Jika dibanding dengan provinsi tetangga, selisih harganya cukup jauh. Seperti di Sumatera Barat (Sumbar) dan Sumatera Utara (Sumut) dengan harga Rp7.600/liter. Kemudian di Jambi, pertalite dijual dengan harga Rp7.800 per liter. Berdasarkan data yang diberikan Rudi Ariffianto, harga dasar pertalite di Riau Rp6.666,67 per liter. Sementara Pajak Bahan Bakar Kendaraan Bermotor (PBBKB) Rp666,67 per liter atau 10 persen. Kemudian, Pajak Pertambahan Nilai (PPN) Rp666,67 per liter atau 10 persen. Dijumlahkan menjadi Rp8.000,01 per liter. Namun Pertamina menetapkan harga jual eceran menjadi Rp8.000 per liter.

Sesuai data itu, selisih harga dasar pertalite di Riau dengan provinsi tetangga tidak terlalu signifikan. Seperti di Sumut dan Sumbar dengan harga dasar pertalite Rp6.608,70 per liter. Kemudian di Jambi harga dasar pertalite Rp6.638,30 per liter. Namun, perbedaan signifikan terdapat pada PBBKB yang ditetapkan pemerintah daerah masing-masing. Di mana Riau menetapkan PBBKB Rp666,67 per liter, di Sumut dan Sumbar hanya Rp330,43 per liter. Di Jambi, PBBKB hanya Rp497,87 per liter. Artinya, PBBKB hanya ditetapkan pemerintah daerah setempat 5-6 persen.

Rudi menjelaskan, perubahan harga BBK dilakukan mengikuti perkembangan harga minyak dunia dan kurs rupiah terhadap dolar. Naik atau turunkan harga BBK, sudah biasa dilakukan selama ini.

“Kalau harga minyak dunia naik atau kurs rupiah terhadap dolar melemah, pada periode tertentu akan menjadikan harga naik. Sebaliknya kalau harga minyak turun dan atau kurs rupiah menguat, harga bisa turun,” ujarnya.

Soal mengapa pertalite di Riau dan Kepri lebih tinggi dari daerah lain, kata Rudi, itu tidak terlepas dari penerapan PBBKB di kedua daerah tersebut.

“Besaran PBBKB menjadi kewenangan pemerintah daerah setempat,” kata dia.

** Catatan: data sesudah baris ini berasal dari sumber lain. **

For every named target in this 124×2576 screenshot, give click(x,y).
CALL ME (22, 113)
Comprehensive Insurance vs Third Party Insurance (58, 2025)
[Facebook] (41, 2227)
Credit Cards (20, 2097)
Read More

Rudi juga menjelaskan, untuk kenaikan dan turunnya harga BBK, telah diumumkan di website resmi Pertamina (pertamina.com). “Silakan dicek di website kami,” ujarnya.

Selain pertalite, sejumlah BBK lainnya juga mengalami kenaikan di Riau. Masing-masing mengalami kenaikan Rp100 per liter. Antara lain: pertamax menjadi Rp8.700 per liter, pertamax turbo Rp9.700 per liter, dexlite Rp7.800 per liter, dan pertamina dex Rp9.800 per liter.

“Pertalite, pertamax series, dexlite, pertamina dex, itu BBK yang harganya sudah biasa naik turun. Beda dengan premium dan solar yang pene­tapannya dilakukan pemerintah,” sebutnya.

Pantauan SPBU
Hamzah, salah seorang pengawas di SPBU Sumber Alam Jalan Sudirman Pekanbaru mengatakan, pihaknya mendapat informasi kenaikan harga pertalite sejak Jumat (19/1) lalu. Namun realisasi kenaikannya, Sabtu (20/1) lalu.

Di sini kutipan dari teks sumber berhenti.